The Basic Mechanics
A merchant cash advance is a financial transaction where a company provides your business with a lump sum in exchange for a percentage of your future sales or receivables. Despite the name, it is not technically a loan. It is structured as a purchase agreement where the MCA company buys your future revenue at a discount.
This distinction is the legal foundation allowing MCA companies to operate outside lending regulations. Truth-in-lending disclosures are not required. Interest rate caps do not apply. Usury laws are generally not enforceable unless a court determines the transaction is really a loan in disguise.
How the Money Flows
You apply with recent bank statements and basic business information. The funder evaluates daily revenue, time in business, and existing obligations. If approved, the funder offers an advance amount and factor rate. Funds deposit within 24 to 72 hours. Repayment begins immediately through daily or weekly ACH withdrawals until the full purchased amount is collected.
What MCAs Really Cost
Pricing is expressed as a factor rate, not interest rate. A factor rate of 1.3 means you repay $130,000 on a $100,000 advance. Depending on repayment speed, the effective APR ranges from 40 to over 200 percent. Compare to SBA loans at 6 to 10 percent, bank lines at 8 to 15 percent, and business credit cards at 15 to 30 percent.
Who Uses MCAs
Primarily small businesses needing fast capital that cannot qualify for traditional financing.
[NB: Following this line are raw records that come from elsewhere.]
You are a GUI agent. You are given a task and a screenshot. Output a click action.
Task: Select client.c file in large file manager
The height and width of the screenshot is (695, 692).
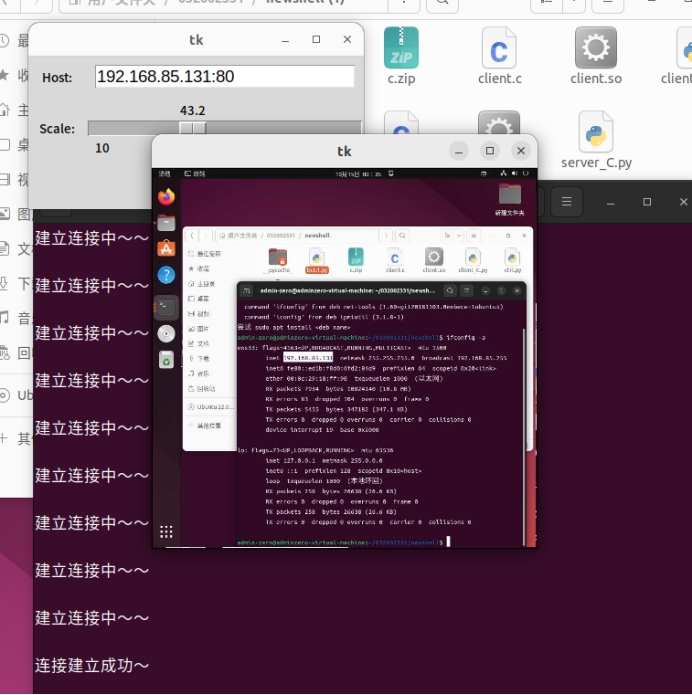[x=499, y=56]
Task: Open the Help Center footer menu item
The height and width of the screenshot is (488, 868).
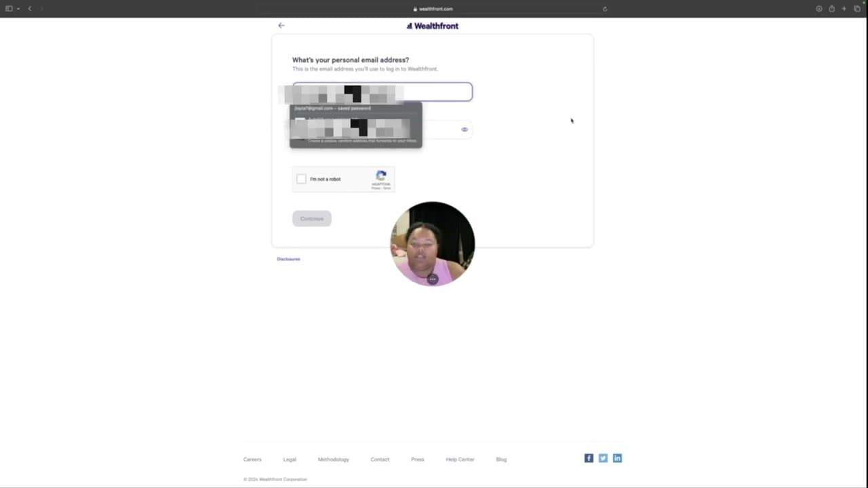Action: click(x=460, y=459)
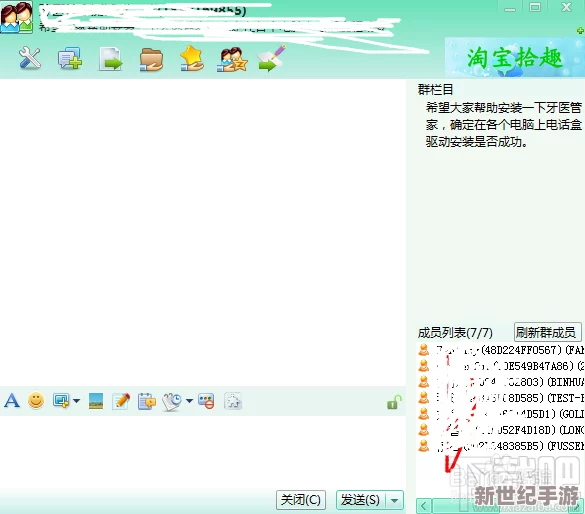Open the font style letter A icon
The image size is (585, 514).
coord(12,401)
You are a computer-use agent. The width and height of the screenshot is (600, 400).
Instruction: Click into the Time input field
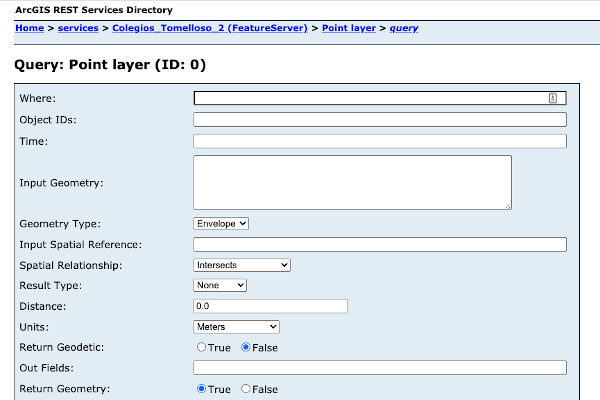tap(379, 141)
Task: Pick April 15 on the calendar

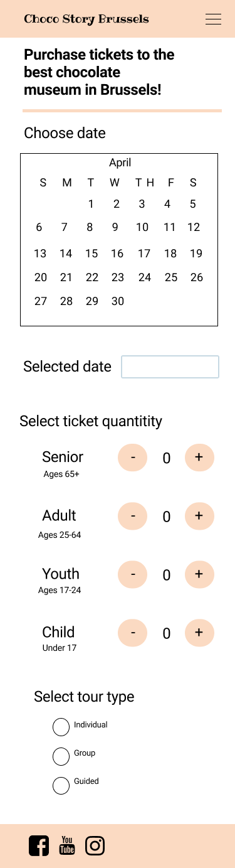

Restaurants, retail stores, service businesses, medical practices, and construction companies. Typical borrowers have consistent daily revenue, fair to poor credit, and need $10,000 to $500,000 quickly.
The Risks
Extreme cost of capital, daily cash flow drain, UCC liens on all business assets, personal liability through guarantees, aggressive enforcement upon default, and the potential for stacking multiple MCAs into an unsustainable burden. Understanding these risks before signing is essential. If you already have an MCA and are struggling, contact an attorney immediately.